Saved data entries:
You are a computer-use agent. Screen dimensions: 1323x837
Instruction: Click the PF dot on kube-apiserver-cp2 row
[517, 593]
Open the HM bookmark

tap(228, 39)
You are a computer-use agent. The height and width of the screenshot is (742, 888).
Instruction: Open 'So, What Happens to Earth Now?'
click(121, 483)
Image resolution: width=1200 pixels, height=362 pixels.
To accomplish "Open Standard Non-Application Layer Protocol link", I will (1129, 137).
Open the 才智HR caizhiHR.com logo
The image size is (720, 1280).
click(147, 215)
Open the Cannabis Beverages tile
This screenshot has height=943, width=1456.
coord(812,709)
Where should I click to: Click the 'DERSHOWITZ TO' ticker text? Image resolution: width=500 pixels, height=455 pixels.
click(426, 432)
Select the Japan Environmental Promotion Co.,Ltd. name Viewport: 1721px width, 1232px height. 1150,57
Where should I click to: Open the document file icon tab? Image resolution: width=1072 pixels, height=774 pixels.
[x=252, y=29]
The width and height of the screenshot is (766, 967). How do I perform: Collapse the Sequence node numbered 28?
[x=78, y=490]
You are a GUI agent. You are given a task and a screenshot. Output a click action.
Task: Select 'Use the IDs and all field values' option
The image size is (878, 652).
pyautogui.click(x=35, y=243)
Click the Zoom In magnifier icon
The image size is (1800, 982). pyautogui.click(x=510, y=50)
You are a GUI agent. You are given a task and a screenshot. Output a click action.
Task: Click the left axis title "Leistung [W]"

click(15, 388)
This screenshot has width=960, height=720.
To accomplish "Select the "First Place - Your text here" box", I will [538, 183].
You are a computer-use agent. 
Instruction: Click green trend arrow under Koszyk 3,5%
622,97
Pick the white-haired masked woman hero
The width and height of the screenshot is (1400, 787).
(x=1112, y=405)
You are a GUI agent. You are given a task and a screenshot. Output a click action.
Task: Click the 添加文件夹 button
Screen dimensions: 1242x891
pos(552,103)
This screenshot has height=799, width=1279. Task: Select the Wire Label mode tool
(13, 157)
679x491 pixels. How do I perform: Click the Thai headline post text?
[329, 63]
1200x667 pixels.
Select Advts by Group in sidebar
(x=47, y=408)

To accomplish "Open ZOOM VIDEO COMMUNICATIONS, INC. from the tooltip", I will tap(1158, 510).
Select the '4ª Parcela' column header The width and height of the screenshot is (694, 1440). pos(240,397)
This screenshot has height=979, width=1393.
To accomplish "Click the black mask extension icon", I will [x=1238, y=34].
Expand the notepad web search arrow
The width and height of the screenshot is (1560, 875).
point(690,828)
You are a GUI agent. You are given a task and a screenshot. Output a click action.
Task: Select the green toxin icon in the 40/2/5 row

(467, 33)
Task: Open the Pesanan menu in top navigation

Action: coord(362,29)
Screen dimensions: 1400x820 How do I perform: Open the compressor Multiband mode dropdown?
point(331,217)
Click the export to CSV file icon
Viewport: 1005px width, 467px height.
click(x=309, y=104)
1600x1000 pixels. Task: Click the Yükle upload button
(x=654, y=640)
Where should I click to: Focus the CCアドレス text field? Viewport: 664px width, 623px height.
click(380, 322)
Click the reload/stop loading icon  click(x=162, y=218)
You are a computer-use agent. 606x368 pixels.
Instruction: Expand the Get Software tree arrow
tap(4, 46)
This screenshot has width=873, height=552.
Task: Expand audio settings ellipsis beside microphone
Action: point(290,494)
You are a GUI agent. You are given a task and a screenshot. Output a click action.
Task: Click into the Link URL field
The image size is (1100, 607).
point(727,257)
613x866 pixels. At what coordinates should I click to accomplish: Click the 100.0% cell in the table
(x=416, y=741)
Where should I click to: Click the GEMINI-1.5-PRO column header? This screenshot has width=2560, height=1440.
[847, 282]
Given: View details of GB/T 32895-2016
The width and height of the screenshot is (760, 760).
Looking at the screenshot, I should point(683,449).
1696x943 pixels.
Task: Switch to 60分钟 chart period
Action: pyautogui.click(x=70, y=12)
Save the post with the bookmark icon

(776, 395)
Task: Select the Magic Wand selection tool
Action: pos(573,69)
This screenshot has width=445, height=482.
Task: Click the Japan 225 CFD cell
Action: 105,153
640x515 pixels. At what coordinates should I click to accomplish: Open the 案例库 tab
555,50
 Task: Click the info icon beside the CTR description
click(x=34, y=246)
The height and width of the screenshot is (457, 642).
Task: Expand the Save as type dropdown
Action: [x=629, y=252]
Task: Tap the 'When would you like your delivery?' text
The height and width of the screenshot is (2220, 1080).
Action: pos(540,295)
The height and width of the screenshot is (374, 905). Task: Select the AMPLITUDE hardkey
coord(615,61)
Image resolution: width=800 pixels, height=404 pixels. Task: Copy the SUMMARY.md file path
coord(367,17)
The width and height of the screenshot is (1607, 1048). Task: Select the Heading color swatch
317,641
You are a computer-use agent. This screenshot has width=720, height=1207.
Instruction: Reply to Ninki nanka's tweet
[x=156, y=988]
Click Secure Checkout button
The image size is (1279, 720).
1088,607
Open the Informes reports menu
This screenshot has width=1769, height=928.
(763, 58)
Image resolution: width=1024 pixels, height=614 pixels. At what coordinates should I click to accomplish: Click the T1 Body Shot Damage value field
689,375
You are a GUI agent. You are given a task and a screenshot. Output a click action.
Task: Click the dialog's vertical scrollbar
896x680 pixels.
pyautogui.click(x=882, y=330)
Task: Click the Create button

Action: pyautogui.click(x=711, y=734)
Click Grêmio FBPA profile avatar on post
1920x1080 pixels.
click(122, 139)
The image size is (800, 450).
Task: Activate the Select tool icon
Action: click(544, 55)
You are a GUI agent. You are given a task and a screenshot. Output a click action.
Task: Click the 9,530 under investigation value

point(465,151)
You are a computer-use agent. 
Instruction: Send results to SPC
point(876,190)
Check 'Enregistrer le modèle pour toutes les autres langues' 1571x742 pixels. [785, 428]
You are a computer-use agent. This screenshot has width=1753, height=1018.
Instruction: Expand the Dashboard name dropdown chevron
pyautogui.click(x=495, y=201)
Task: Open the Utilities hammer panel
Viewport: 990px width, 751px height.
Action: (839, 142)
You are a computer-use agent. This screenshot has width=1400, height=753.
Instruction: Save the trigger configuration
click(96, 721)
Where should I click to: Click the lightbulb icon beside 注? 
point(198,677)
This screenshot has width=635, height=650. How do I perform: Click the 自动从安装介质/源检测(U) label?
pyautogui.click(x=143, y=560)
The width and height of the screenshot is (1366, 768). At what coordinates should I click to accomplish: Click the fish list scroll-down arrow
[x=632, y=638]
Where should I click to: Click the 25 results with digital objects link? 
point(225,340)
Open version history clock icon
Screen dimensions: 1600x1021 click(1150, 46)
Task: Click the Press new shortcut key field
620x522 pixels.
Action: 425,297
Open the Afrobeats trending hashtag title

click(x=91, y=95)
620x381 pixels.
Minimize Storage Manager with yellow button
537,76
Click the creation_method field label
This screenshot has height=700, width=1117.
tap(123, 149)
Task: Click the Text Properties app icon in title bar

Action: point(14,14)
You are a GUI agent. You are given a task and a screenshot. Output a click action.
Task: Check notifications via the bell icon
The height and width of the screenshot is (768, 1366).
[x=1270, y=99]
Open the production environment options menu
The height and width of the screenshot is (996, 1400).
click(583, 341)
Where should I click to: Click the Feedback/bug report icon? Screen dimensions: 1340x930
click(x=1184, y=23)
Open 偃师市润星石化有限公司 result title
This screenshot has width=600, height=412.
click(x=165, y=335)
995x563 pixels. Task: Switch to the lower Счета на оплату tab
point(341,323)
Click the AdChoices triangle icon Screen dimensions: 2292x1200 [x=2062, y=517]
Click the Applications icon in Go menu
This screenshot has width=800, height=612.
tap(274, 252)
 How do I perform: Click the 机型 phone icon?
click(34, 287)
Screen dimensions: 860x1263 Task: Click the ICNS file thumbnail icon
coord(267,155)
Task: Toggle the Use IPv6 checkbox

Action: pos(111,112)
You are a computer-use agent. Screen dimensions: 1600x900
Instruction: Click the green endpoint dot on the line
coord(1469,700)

## EXERCISE BRIEF
From the data above, output exactly the lines between the one containing "The height and width of the screenshot is (2220, 1080)." and the one containing "Click Secure Checkout button", counting both of them.

## EXPECTED ANSWER
The height and width of the screenshot is (2220, 1080).
Action: pos(540,295)
The height and width of the screenshot is (374, 905). Task: Select the AMPLITUDE hardkey
coord(615,61)
Image resolution: width=800 pixels, height=404 pixels. Task: Copy the SUMMARY.md file path
coord(367,17)
The width and height of the screenshot is (1607, 1048). Task: Select the Heading color swatch
317,641
You are a computer-use agent. This screenshot has width=720, height=1207.
Instruction: Reply to Ninki nanka's tweet
[x=156, y=988]
Click Secure Checkout button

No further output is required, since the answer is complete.